Our brains, our thinking, and the Internet  

Posted by Denis Haack in , ,


An excerpt from Nicholas Carr’s book, The Shallows: What the Internet is Doing to our Brains (W. W. Norton, June 2010) appeared in Wired (June 2010, pp. 112-118). Here is an excerpt from that excerpt—which though brief, strikes me as rather compelling evidence that The Shallows falls into the Must Reading category. Even for those whose time is already fully consumed with busyness, activities, commuting, the media, work, and need I mention, the online world of the Internet.

The mental consequences of our online info-crunching are not universally bad. Certain cognitive skills are strengthened by our use of computers and the Net. These tend to involve more primitive mental functions, such as hand-eye coordination, reflex response, and the processing of visual cues. One much-cited study of videogaming, published in Nature in 2003, revealed that after just 10 days of playing action games on computers, a group of young people had significantly boosted the speed with which they could shift their visual focus between various images and tasks.

It’s likely that Web browsing also strengthens brain functions related to fast paced problem-solving, particularly when it requires spotting patterns in a welter of data. A British study of the way women search for medical information online indicated that an experienced Internet user can, at least in some cases, assess the trustworthiness and probable value of a Web page in a matter of seconds. The more we practice surfing and scanning, the more adept our brain becomes at those tasks. (Other academics, like Clay Shirky, maintain that the Web provides us with a valuable outlet for a growing “cognitive surplus.”)

But it would be a serious mistake to look narrowly at such benefits and conclude that the Web is making us smarter. In a Science article published in early 2009, prominent developmental psychologist Patricia Greenfield reviewed more than 40 studies of the effects of various types of media on intelligence and learning ability. She concluded that “every medium develops some cognitive skills at the expense of others.” Our growing use of the Net and other screen based technologies, she wrote, has led to the “widespread and sophisticated development of visual-spatial skills.” But those gains go hand in hand with a weakening of our capacity for the kind of “deep processing” that underpins “mindful knowledge acquisition, inductive analysis, critical thinking, imagination, and reflection.”

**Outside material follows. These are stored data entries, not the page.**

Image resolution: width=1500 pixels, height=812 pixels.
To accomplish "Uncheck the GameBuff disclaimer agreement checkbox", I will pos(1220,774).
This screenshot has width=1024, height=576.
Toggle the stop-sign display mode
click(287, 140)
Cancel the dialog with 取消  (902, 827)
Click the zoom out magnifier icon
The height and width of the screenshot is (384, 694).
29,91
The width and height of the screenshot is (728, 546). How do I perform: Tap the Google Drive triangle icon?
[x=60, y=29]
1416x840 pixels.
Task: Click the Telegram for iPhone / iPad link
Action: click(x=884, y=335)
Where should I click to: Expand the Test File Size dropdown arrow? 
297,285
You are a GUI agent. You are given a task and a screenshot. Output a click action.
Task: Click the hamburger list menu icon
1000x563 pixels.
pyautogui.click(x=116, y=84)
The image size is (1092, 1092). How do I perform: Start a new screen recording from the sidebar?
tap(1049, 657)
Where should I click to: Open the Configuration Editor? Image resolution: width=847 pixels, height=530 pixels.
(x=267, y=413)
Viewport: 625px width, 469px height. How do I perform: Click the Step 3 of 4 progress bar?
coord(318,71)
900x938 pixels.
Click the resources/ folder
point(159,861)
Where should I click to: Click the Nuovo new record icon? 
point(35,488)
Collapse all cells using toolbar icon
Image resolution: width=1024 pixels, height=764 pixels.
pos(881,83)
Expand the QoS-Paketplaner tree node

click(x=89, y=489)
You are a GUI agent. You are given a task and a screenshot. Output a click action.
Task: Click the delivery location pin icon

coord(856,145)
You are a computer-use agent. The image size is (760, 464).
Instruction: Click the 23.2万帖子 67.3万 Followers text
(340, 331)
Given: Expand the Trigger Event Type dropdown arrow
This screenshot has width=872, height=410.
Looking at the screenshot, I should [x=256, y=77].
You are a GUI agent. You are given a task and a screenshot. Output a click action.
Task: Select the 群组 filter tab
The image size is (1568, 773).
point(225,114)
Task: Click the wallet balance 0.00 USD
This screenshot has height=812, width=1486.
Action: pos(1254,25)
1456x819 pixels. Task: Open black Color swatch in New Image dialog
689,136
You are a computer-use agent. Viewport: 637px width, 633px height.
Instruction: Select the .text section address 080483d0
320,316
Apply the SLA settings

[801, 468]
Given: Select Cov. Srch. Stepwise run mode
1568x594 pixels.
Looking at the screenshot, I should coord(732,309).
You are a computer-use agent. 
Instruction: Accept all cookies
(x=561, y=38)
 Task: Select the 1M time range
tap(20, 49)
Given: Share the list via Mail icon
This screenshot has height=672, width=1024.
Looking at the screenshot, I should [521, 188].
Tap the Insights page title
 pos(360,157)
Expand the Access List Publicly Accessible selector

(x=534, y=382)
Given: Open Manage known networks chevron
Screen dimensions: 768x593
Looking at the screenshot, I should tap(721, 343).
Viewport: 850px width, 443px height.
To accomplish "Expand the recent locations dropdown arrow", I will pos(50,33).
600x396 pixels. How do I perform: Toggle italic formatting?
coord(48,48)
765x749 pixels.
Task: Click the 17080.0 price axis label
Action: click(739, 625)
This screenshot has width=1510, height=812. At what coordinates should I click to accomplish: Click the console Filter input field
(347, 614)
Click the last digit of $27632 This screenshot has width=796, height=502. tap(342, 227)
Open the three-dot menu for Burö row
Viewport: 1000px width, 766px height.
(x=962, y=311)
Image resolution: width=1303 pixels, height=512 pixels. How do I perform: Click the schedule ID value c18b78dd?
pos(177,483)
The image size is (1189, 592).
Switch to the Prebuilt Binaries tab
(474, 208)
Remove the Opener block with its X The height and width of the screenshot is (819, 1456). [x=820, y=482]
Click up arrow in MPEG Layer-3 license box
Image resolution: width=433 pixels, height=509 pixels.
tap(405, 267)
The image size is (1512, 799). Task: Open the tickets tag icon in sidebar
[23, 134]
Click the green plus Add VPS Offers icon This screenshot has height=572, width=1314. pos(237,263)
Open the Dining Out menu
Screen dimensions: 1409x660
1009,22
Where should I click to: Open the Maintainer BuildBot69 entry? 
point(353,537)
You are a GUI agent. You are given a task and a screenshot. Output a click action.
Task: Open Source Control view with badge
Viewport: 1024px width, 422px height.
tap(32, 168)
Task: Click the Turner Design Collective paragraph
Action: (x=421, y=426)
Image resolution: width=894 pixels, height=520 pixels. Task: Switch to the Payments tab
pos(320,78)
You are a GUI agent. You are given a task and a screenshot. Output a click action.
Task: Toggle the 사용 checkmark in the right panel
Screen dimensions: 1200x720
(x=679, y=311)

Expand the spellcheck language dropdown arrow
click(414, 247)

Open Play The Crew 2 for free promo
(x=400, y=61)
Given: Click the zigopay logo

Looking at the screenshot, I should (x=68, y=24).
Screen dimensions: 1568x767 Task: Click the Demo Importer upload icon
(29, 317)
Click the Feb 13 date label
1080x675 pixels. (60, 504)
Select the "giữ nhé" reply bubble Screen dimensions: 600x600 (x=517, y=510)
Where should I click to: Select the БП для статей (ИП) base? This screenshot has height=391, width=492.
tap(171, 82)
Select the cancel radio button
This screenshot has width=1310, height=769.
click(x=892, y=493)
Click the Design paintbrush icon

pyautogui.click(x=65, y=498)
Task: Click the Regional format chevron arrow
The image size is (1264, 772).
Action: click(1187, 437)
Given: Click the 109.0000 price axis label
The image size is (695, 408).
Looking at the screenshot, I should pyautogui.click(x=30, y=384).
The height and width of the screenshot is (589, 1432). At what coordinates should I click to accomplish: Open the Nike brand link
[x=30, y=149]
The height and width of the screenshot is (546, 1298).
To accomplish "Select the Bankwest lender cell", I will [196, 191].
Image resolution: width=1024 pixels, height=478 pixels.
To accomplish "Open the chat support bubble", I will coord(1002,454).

We know that the human brain is highly plastic; neurons and synapses change as circumstances change. When we adapt to a new cultural phenomenon, including the use of a new medium, we end up with a different brain, says Michael Merzenich, a pioneer of the field of neuroplasticity. That means our online habits continue to reverberate in the workings of our brain cells even when we’re not at a computer. We’re exercising the neural circuits devoted to skimming and multitasking while ignoring those used for reading and thinking deeply.

Last year, researchers at Stanford found signs that this shift may already be well under way. They gave a battery of cognitive tests to a group of heavy media multitaskers as well as a group of relatively light ones. They discovered that the heavy multitaskers were much more easily distracted, had significantly less control over their working memory, and were generally much less able to concentrate on a task. Intensive multitaskers are “suckers for irrelevancy,” says Clifford Nass, one professor who did the research. “Everything distracts them." Merzenich offers an even bleaker assessment: As we multitask online, we are “training our brains to pay attention to the crap.”

[Nicholas Carr is the author of The Big Switch and Does IT Matter?]

This entry was posted at Thursday, June 03, 2010 and is filed under , , . You can follow any responses to this entry through the comments feed .

2 comments

I've been a long-time reader of Carr's blog, Rough Type. It's definitely worth adding to your RSS feed. Can't wait to read the book.

June 3, 2010 at 7:39 PM

I just came to your blog from my usual Google Reader. I love the redesign, even if it's months old. It makes me want a cold one, or a lukewarm one if we're in Dublin.

Your repost resonated with me, unfortunately. I have no doubt my brain is attuned to every nuance of web searching, bargain hunting, news and gossip reading, but my "deep processing" lobe is likely mush.

Having said that, I'll close my computer and go read my Kindle.